**Exercise details**
Please write out exactly the lines of the data below from the line holding "Expand the 月(調査年月日)" through the line holding "Task: Click the bank logo in summary card", and leave out the rest.

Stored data
* * * * *

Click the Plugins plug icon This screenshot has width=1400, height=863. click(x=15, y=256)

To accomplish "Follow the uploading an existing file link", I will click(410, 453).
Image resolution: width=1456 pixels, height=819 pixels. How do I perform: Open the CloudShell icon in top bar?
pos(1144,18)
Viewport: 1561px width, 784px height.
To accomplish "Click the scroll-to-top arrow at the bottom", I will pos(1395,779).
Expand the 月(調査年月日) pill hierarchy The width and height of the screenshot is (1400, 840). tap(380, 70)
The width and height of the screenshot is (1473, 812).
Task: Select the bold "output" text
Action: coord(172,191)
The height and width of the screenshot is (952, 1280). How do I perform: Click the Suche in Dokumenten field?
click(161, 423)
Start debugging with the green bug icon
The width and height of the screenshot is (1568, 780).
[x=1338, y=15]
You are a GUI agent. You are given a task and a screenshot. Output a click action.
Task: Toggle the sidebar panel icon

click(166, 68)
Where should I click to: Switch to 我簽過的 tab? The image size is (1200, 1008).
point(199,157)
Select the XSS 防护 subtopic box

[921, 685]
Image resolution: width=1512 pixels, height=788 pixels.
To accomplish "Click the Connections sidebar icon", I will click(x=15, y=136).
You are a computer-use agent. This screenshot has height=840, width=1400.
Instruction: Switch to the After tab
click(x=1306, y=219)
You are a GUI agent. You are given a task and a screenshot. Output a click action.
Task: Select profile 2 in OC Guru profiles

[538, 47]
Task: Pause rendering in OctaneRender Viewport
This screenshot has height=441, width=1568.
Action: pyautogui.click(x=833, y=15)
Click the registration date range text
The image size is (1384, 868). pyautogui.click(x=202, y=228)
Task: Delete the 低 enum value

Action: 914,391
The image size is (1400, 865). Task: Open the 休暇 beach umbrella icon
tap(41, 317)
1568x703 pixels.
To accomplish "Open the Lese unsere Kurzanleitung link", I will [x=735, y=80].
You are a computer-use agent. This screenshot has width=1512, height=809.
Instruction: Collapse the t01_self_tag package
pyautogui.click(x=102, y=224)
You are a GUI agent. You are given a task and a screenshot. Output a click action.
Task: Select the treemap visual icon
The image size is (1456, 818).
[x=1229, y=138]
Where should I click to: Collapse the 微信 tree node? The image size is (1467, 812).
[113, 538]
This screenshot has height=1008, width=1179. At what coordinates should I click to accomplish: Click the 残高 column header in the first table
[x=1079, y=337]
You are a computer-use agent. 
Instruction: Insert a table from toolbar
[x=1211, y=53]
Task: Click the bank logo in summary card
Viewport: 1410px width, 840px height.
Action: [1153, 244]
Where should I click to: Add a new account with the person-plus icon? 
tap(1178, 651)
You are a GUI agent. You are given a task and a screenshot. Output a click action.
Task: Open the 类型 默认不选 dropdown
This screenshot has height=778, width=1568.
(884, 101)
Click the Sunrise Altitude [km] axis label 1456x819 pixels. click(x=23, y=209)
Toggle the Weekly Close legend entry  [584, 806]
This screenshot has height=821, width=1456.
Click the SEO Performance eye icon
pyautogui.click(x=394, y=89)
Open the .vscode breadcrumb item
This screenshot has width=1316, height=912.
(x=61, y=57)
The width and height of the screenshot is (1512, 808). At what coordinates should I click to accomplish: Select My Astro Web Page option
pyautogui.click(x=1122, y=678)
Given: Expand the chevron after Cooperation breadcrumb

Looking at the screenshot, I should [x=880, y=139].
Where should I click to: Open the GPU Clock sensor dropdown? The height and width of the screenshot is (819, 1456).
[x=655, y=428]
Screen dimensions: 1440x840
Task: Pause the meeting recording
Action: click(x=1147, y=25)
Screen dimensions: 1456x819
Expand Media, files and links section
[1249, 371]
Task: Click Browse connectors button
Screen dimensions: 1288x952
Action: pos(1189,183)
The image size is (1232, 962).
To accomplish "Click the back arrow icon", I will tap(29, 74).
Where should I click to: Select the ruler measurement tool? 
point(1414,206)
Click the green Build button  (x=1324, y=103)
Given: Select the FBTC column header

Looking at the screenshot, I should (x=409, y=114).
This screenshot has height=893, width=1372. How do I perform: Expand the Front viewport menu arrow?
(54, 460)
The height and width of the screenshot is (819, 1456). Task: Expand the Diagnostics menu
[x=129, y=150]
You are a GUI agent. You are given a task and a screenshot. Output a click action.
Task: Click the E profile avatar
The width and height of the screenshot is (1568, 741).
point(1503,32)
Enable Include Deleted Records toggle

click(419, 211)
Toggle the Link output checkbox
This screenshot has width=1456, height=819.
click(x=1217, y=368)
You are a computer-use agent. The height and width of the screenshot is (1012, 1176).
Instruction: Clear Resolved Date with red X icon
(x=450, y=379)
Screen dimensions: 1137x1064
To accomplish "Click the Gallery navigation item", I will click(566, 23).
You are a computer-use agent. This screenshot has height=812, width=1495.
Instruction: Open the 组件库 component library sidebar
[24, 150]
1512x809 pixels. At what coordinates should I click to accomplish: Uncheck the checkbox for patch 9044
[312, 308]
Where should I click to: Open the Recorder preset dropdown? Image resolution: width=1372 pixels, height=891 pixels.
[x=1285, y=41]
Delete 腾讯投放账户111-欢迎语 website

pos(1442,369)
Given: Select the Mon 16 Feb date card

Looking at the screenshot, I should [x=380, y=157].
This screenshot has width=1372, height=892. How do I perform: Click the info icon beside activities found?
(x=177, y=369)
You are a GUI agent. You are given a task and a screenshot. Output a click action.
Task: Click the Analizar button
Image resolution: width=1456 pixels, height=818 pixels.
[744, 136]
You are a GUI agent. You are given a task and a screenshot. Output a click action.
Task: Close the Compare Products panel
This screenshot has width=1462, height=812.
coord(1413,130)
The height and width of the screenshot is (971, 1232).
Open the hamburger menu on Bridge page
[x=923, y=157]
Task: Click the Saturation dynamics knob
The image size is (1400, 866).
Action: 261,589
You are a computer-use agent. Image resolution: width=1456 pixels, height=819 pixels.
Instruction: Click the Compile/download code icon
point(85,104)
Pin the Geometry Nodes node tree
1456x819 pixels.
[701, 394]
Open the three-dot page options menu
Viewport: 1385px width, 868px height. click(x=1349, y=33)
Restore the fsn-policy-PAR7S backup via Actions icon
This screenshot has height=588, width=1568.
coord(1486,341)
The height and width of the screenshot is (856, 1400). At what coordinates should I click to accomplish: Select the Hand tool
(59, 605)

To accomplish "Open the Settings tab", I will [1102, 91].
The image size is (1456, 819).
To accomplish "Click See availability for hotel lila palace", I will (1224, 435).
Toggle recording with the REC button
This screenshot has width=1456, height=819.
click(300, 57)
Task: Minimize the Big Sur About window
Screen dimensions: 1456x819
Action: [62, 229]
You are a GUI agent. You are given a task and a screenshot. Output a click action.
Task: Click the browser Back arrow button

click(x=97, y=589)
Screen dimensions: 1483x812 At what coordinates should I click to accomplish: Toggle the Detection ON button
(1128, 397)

* * * * *

**Reply**
Expand the 月(調査年月日) pill hierarchy The width and height of the screenshot is (1400, 840). tap(380, 70)
The width and height of the screenshot is (1473, 812).
Task: Select the bold "output" text
Action: coord(172,191)
The height and width of the screenshot is (952, 1280). How do I perform: Click the Suche in Dokumenten field?
click(161, 423)
Start debugging with the green bug icon
The width and height of the screenshot is (1568, 780).
[x=1338, y=15]
You are a GUI agent. You are given a task and a screenshot. Output a click action.
Task: Toggle the sidebar panel icon

click(166, 68)
Where should I click to: Switch to 我簽過的 tab? The image size is (1200, 1008).
point(199,157)
Select the XSS 防护 subtopic box

[921, 685]
Image resolution: width=1512 pixels, height=788 pixels.
To accomplish "Click the Connections sidebar icon", I will click(x=15, y=136).
You are a computer-use agent. This screenshot has height=840, width=1400.
Instruction: Switch to the After tab
click(x=1306, y=219)
You are a GUI agent. You are given a task and a screenshot. Output a click action.
Task: Select profile 2 in OC Guru profiles

[538, 47]
Task: Pause rendering in OctaneRender Viewport
This screenshot has height=441, width=1568.
Action: pyautogui.click(x=833, y=15)
Click the registration date range text
The image size is (1384, 868). pyautogui.click(x=202, y=228)
Task: Delete the 低 enum value

Action: 914,391
The image size is (1400, 865). Task: Open the 休暇 beach umbrella icon
tap(41, 317)
1568x703 pixels.
To accomplish "Open the Lese unsere Kurzanleitung link", I will [x=735, y=80].
You are a computer-use agent. This screenshot has width=1512, height=809.
Instruction: Collapse the t01_self_tag package
pyautogui.click(x=102, y=224)
You are a GUI agent. You are given a task and a screenshot. Output a click action.
Task: Select the treemap visual icon
The image size is (1456, 818).
[x=1229, y=138]
Where should I click to: Collapse the 微信 tree node? The image size is (1467, 812).
[113, 538]
This screenshot has height=1008, width=1179. At what coordinates should I click to accomplish: Click the 残高 column header in the first table
[x=1079, y=337]
You are a computer-use agent. 
Instruction: Insert a table from toolbar
[x=1211, y=53]
Task: Click the bank logo in summary card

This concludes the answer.